Setting Xmms & USB Sound

Get started with XMMS (audio player) and use an USB sound device (the Xitel MD-PORT AN1 digital to analogue converter). I use it to send digitalized music, via USB, either to my head-phones or a minidisc recorder. This results in better quality audio. This set-up has worked for me on Woody/Sarge Debian-PPC (2002/2005), and Warty/hoary Ubuntu-PPC (2004/2005).

I’ve had trouble getting XMMS to see the CD directly, so let’s do a work around.
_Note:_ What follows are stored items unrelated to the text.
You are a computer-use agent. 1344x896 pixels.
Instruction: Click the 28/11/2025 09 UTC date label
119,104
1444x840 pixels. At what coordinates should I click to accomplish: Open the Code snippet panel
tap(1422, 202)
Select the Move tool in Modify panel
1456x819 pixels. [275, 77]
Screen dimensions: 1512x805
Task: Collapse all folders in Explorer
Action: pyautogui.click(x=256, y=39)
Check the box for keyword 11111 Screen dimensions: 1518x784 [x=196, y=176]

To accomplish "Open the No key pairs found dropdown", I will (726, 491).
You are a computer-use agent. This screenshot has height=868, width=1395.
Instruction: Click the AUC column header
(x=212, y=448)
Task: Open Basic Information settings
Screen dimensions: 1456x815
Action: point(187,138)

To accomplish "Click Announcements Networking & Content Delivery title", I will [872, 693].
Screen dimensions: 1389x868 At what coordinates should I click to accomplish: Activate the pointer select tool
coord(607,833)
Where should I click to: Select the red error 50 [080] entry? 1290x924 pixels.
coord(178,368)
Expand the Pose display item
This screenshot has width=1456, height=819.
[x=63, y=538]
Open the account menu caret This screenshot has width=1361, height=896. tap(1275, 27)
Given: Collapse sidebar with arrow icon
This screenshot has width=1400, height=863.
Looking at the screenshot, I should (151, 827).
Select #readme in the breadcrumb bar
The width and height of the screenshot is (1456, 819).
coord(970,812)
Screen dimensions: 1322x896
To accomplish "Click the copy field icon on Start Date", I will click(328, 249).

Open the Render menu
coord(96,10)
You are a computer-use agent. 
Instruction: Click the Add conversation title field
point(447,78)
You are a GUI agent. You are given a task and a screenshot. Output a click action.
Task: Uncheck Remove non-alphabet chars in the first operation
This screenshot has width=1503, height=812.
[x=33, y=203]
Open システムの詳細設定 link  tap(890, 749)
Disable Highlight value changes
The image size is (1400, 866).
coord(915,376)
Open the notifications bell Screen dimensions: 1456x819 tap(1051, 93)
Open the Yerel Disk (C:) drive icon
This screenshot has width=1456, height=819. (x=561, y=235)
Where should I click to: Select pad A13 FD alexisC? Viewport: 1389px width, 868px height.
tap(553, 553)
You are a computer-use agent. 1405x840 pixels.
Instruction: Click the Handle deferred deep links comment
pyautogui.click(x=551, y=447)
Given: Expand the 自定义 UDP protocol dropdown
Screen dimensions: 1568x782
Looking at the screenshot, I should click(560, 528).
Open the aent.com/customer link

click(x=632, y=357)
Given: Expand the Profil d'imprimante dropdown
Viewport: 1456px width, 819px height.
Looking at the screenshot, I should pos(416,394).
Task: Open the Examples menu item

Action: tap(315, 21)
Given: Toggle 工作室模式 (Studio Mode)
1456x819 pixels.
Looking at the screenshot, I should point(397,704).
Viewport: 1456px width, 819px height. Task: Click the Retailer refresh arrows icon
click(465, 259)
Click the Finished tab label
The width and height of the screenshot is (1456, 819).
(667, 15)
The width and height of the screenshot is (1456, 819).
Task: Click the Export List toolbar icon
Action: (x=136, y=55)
First of all, run:

$ dmesg | grep DVD

That gives you:

hdX …
hdX …

Mine outputs:

hdb: MATSHITADVD-ROM SR-8184, ATAPI CD/DVD-ROM drive
hdb: ATAPI 24X DVD-ROM drive, 512kB Cache

Then create a symbolic link to that device.

$ sudo ln -s /dev/hdb /dev/cdrom

This will give you a symlink by which XMMS can access your CDs. Upgrades seem to over write this symlink so you’ll have to recreate it if it disappears  –meaning, if XMMS stops playing CDs check to see that the symlink still exists under the “/dev” directory and if it doesn’t then recreate it.

To use XMMS:

  1. mouse over main app window
  2. press cntrl “p”
  3. select “OSS” from bottom output plugin
  4. enable CD Audio Player [libaudio.so]
  5. configure CD Audio Player [libaudio.so]
  6. under “device tab” select “Digital Audio extraction”
  7. hit “Ok” and “Apply”
  8. press “eject” on main app window then find “cdrom” (not dev/cdrom)
  9. press “add all files in directory”
  10. hit “close”
  11. hit “play”

DONE

You’ll have to clear the play list to play another CD smoothly:
hit “file -” then “- all”

For USB devices:

  • under OSS configuration: use “alternate device”
  • under the “Devices tab”, name it: “/dev/dsp1”

Optional tweaking

In case of sound distortion

To avoid (initial) distortion, when you start playing music from a CD, you can configure OSS’s:
Prebuffer (Percent)” from 25 to 90

Similarly, configure Alsa’s:
Period time” from 50 to 500

In case of sluggish playing

You can issue the following command,

$ sudo hdparm -d1 /dev/cdrom

where “cdrom” is symlinked to the DVD device. Else you can just hdparm the device directly as in this next example.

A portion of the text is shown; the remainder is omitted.